EXERCISE: Output nothing but the lines from the first line of the entries to the line with "Given: Open the Necklace category menu", inclusive, exactly as they read.

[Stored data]
────────

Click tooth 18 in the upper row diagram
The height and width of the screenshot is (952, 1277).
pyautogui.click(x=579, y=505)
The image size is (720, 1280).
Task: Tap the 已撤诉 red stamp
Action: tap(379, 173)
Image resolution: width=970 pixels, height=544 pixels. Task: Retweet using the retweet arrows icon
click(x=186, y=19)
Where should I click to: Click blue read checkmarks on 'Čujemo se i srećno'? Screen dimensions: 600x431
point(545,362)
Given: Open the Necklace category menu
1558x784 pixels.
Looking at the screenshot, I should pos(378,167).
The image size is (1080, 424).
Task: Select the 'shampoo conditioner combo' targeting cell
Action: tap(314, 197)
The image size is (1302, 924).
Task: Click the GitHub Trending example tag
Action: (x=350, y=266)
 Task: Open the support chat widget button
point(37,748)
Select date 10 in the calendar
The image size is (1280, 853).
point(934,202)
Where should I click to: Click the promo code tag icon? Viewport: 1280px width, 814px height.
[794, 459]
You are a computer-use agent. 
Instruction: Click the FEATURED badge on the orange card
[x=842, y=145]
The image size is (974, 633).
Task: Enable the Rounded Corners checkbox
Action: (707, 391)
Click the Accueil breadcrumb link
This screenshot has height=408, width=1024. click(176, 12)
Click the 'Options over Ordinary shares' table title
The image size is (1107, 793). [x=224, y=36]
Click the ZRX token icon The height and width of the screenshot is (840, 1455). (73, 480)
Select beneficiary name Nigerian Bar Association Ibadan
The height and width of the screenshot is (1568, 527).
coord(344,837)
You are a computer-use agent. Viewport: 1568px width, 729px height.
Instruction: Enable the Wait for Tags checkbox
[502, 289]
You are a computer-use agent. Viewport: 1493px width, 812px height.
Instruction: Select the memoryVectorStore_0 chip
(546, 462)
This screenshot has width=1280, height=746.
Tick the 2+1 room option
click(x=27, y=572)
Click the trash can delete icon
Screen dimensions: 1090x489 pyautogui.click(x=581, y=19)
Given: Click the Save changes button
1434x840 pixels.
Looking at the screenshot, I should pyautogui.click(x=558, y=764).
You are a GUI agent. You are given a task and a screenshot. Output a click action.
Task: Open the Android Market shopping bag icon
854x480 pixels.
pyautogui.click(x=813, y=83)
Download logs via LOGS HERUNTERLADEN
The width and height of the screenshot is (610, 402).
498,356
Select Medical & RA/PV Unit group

────────

SOLVED PROBLEM:
Click tooth 18 in the upper row diagram
The height and width of the screenshot is (952, 1277).
pyautogui.click(x=579, y=505)
The image size is (720, 1280).
Task: Tap the 已撤诉 red stamp
Action: tap(379, 173)
Image resolution: width=970 pixels, height=544 pixels. Task: Retweet using the retweet arrows icon
click(x=186, y=19)
Where should I click to: Click blue read checkmarks on 'Čujemo se i srećno'? Screen dimensions: 600x431
point(545,362)
Given: Open the Necklace category menu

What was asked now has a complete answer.